No, it is also opted in on the Lazyframe for now. So you have to toggle with_common_subplan_elimination.

SimonSchneider commented 2 years ago

Ok, after some benching I have these results. Note: I'm beginning to believe our usecase is not benefiting that much from caching, our small datasets are actually slower when using caching or cse. Our larger datasets don't benefit that much so either we skip the caching or use some heuristic to determine if we should be caching or not. (This is not relevant to you really but I'm noting it here as a preamble to why the performance difference is so small).

The following was produced with criterion and run for 30s for each:

simple query            time:   [96.015 ms 96.518 ms 97.019 ms]

simple query cache      time:   [90.545 ms 90.923 ms 91.316 ms]

simple query cse        time:   [87.785 ms 88.580 ms 89.375 ms]

simple query cache and cse
                        time:   [186.82 ms 189.56 ms 192.29 ms]

What I conclude from the above is that CSE is actually outperforming caching slightly but might just be jitter. However when using CSE it's very important to not use caching as well as that seems to double the execution time.

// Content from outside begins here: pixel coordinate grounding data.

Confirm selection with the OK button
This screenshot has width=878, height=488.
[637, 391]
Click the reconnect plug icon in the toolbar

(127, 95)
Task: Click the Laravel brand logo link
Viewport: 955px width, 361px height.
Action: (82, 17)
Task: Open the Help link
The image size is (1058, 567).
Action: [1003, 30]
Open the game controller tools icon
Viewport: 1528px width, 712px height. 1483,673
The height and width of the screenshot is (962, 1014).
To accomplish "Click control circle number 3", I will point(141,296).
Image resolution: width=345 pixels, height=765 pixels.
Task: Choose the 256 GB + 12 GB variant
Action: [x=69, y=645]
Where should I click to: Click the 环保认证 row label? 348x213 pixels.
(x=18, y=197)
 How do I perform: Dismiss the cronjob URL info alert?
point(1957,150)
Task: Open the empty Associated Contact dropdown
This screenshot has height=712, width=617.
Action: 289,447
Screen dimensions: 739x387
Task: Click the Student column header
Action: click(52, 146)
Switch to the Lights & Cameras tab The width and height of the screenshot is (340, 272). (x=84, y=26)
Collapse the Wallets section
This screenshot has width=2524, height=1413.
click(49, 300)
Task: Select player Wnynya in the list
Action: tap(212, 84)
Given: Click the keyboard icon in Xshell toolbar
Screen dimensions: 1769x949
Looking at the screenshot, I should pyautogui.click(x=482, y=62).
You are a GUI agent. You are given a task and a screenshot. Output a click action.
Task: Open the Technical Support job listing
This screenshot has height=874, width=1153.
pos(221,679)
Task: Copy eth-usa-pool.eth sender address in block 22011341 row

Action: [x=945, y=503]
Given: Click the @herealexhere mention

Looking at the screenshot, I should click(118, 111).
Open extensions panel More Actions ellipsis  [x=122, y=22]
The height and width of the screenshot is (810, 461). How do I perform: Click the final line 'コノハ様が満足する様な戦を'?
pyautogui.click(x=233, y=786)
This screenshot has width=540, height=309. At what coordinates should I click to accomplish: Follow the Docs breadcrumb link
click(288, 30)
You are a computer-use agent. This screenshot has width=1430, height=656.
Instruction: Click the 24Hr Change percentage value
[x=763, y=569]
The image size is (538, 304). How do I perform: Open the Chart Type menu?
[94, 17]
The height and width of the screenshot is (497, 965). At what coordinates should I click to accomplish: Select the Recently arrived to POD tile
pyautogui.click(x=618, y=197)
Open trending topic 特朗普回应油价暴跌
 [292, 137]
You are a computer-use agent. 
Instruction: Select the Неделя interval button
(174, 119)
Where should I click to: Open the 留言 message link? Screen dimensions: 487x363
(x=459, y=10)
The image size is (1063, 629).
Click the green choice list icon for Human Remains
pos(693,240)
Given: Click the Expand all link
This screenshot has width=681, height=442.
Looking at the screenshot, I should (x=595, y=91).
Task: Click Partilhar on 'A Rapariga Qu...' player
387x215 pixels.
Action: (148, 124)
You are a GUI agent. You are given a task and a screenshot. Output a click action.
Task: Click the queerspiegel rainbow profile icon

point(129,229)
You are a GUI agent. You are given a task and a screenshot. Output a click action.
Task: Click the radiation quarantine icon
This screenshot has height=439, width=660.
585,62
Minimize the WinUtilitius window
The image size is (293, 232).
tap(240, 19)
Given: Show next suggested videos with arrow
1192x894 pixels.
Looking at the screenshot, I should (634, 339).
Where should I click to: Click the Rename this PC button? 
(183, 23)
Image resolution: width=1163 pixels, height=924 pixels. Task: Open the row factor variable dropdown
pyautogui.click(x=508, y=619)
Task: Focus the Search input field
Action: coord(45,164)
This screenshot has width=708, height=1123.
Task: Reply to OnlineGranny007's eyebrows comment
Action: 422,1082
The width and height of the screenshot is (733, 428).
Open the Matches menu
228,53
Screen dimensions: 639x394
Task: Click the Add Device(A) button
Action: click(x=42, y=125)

SimonSchneider commented 2 years ago

But I guess another great conclusion is that CSE is able to do the same thing as caching without requiring the user to figure out where to cache, which is a big win 🚀

ritchie46 commented 2 years ago

Yeap.. I locally also find approximately 10% reduction. This will mostly payoff if your threads are completely saturated. In such a case polars cannot do the work in parallel.

I also don't expect cache and cse working well together (yet). If this works good, I want to discourage using cache and leave it to the optimizer. :)

Thanks for the benchmarks! :)

SimonSchneider commented 2 years ago

Nice work!

Sounds like a good plan, leaving it to the optimizer is much nicer.

No worries at all, happy to help out and thanks for great work on Polars!